DARPA's Blake Bextine talks us through taking inventions commercial

Interview You've heard of some of the world-altering technologies that have come out of the US Department of Defense's Advanced Research Projects Agency, or DARPA, because you might not be reading this otherwise.

GPS, the internet, robot vacuums, and even mRNA vaccines got their start one way or another in Pentagon-funded labs. Going from possibility to product is hard, slow, or impossible altogether, though.

To talk about how DARPA plans to speed up its research-to-commercialization pipeline, The Register spoke with Blake Bextine, who helps lead the agency's Embedded Entrepreneurship Initiative, or EEI.
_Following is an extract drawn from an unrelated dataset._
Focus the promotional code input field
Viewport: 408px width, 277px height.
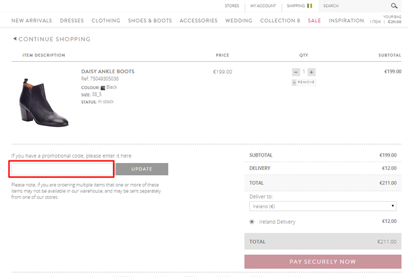(61, 169)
Begun in 2019, EEI pairs DARPA researchers with business leaders, which Bextine said has the potential to shave years off of the time it takes to get a market-ready product from a DARPA experiment. Bextine likened the project to a Pentagon-centered incubator, bringing together people skilled in particular areas - such as innovators and business leaders - who may not find each other otherwise. 

Bextine knows this first hand, he told us. Before taking on a leadership role at EEI, he was a university professor and DARPA researcher who participated in EEI projects, including one that used bacteria as the basis for a new form of self-building concrete.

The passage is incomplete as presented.